Update time! Sorry to be slow to follow up. I had my neck dissection here in London (UK) a month ago, it went well and they found very little to remove, so my surgery was "bog simple" and the extent was minimal, meaning I've ended up with almost no nerve damage at all; I've only ended up with a numb area under my right jaw line, down to the horizontal incision line. They gave me some stretches to do, but I've not needed any phisio, and now, a month in, I have minimal stiffness or soreness.

The really good news is that the material they did remove only contained dead cells; no viable cancer at all! So, my cancer is in clinical remission (they won't use the "cured" word for five years). This is the best possible outcome at this time, and means my radiation/chemo in Canada was successful.

The numb area under my jaw line has already shrunk noticeably. It's still quite odd-feeling to touch it, and shaving gives me the creeps, but as things go this is not so bad.

Regarding Monicacc's question about how common nerve damage is, I'm afraid that will entirely depend on how far they decide to go in removing material, and I understand this ultimately is decided during surgery. The more they remove, the more potential for trauma or damage to nerves. In my case I was fortunate, in that they found almost nothing to remove.

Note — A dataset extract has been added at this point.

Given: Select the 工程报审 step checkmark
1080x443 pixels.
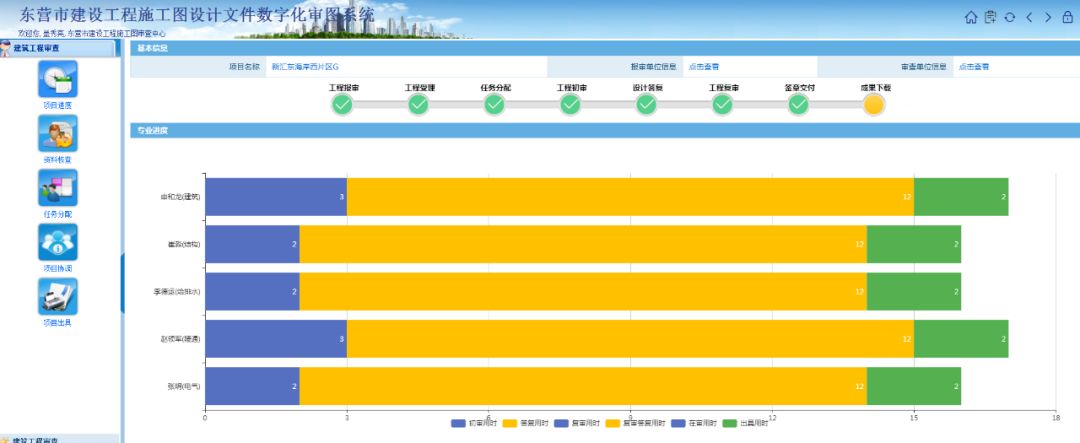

For me, ultimately, the neck dissection has been much less of an issue than chemo/radiation treatment, which I had first, ending in late April 2010. I didn't have significant pain following surgery (only required the local equivalent of Tylenol and Ibuprofen), although the drain was pretty gross. They removed that after two days in my case, and sent me home. A week later they removed the tape over the surgery scar (and I was pleasantly surprised at how little the scar was visible already at that point) *and* gave me the good news about the material they removed.

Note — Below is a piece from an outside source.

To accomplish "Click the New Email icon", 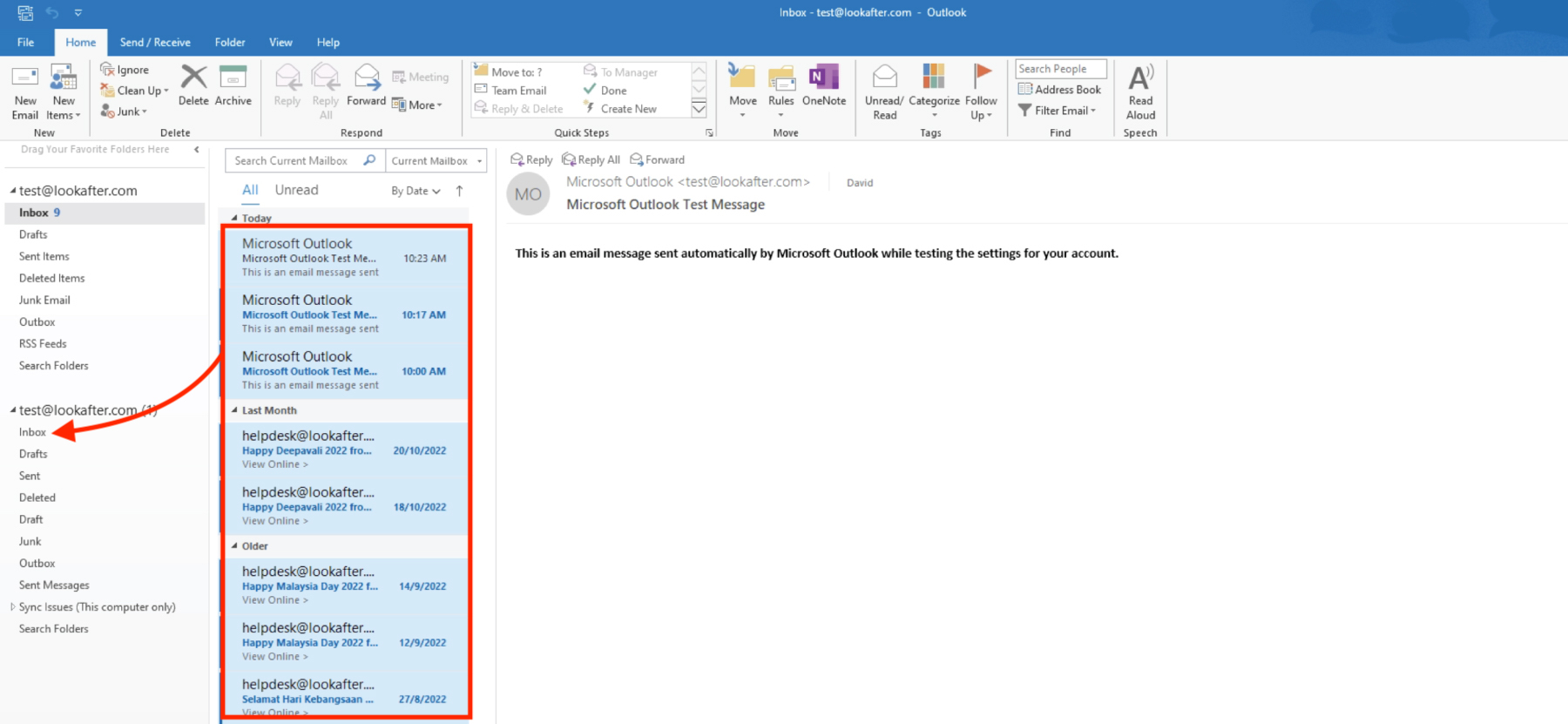I will pyautogui.click(x=25, y=78).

I'm having much more trouble with the residual side-effects of my radiation/chemo treatment: dry mouth (much more trouble than I would have imagined), numb soles of feet, changes to digestion, sensitive fingernails(?), sensitive hair follicles(?), dry skin(?), vision changes (maybe just age?), trouble with concentration, trouble with optimism (lack thereof, although this may be related to other life changes). I find myself in London because this is where my wife has professional employment, but I'm having real trouble fitting myself into this surprisingly foreign place, and of course, employment prospects seem very grim right about now.

I can only give it time, and try to be a good house-husband. Oh, and try to get some exercise, which has historically been my answer to life's challenges. I've started climbing the stairs in the 11-floor building we live in, and jog/walking along the Thames. I'm quite out of shape after 8 months of inactivity.

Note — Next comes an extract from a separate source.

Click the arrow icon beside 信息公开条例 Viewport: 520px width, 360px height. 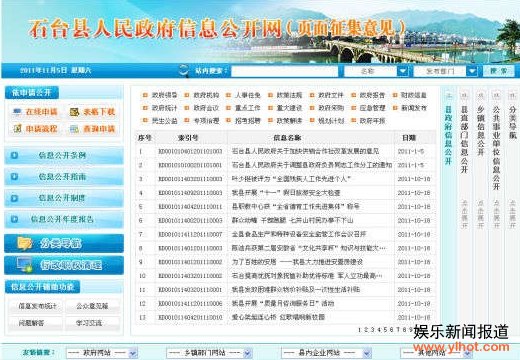click(14, 155)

47 yr old male non-smoker, social drinker, fit. Jan'10, Stg3 rt tonsil+rt neck SCC, HPV+, rad+chmo Vancouver Cda. 2yr clear Apr'12 London UK. Apr'13 mets recur to lymph btw left lung & aorta, 3x Cisplatin+5FUchemo+20 rad, was all clear but 6-mo PET-CT shows mets to pleura around left lung, participating in St 1 trial of GDC-0980. GDC lost effect and ended July'14, bad atrial fibrillation requiring hospitalisation, start more standard chemo 10 Sep 2014.
Sadly has passed away, notified Jan 2015.